**WORK TASK:** Once the line containing "Given: Toggle the 错误的浏览器 series legend label" is found in the records below, return it and each following line exactly, up to and including the line containing "Click the upload instructions paragraph", and nothing else.

--- RECORD EXCERPTS Enclosed Below ---

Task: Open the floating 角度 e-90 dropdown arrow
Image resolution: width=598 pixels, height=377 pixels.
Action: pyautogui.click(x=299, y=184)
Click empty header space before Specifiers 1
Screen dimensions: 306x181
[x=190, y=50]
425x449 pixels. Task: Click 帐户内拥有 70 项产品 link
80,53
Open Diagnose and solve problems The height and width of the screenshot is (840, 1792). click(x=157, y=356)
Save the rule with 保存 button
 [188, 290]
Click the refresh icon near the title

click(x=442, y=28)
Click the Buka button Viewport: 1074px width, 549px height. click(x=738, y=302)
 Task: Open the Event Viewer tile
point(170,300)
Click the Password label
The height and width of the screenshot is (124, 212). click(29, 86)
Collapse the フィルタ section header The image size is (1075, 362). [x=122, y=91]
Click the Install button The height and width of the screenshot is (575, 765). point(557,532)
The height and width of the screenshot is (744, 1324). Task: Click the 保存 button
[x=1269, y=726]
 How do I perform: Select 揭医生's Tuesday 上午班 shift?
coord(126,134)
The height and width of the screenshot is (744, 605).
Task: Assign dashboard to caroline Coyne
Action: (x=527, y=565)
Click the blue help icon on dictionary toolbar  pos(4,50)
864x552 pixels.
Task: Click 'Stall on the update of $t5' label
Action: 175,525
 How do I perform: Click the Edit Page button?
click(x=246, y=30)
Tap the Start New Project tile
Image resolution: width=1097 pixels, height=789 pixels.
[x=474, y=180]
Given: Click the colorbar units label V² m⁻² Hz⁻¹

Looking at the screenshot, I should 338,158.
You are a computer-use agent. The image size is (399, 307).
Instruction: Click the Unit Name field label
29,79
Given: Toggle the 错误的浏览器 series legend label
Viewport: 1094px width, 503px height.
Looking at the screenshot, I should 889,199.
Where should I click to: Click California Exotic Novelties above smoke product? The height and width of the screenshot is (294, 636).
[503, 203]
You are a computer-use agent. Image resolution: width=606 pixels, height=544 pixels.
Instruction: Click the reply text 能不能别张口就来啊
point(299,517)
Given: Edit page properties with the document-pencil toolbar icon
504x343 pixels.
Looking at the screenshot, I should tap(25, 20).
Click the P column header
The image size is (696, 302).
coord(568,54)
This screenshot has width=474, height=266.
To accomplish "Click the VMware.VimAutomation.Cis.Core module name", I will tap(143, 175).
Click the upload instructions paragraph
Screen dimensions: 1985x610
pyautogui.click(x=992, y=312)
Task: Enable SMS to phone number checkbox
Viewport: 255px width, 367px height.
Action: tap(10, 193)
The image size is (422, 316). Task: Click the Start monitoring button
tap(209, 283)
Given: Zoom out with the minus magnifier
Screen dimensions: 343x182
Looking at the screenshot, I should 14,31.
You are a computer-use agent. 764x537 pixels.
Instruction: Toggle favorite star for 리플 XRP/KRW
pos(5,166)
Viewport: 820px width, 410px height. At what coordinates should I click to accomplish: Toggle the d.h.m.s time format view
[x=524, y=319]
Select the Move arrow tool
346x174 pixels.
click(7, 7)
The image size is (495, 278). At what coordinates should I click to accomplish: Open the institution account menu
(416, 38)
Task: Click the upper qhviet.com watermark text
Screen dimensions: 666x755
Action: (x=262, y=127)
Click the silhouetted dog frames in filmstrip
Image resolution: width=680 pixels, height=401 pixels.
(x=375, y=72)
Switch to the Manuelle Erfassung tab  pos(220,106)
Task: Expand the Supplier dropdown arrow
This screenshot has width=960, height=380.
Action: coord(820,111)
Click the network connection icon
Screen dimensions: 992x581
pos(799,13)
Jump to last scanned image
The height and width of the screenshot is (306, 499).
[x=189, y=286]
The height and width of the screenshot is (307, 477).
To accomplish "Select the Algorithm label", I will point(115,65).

--- End of Enclosed RECORD EXCERPTS ---

**RESULT:**
Given: Toggle the 错误的浏览器 series legend label
Viewport: 1094px width, 503px height.
Looking at the screenshot, I should 889,199.
Where should I click to: Click California Exotic Novelties above smoke product? The height and width of the screenshot is (294, 636).
[503, 203]
You are a computer-use agent. Image resolution: width=606 pixels, height=544 pixels.
Instruction: Click the reply text 能不能别张口就来啊
point(299,517)
Given: Edit page properties with the document-pencil toolbar icon
504x343 pixels.
Looking at the screenshot, I should tap(25, 20).
Click the P column header
The image size is (696, 302).
coord(568,54)
This screenshot has width=474, height=266.
To accomplish "Click the VMware.VimAutomation.Cis.Core module name", I will tap(143, 175).
Click the upload instructions paragraph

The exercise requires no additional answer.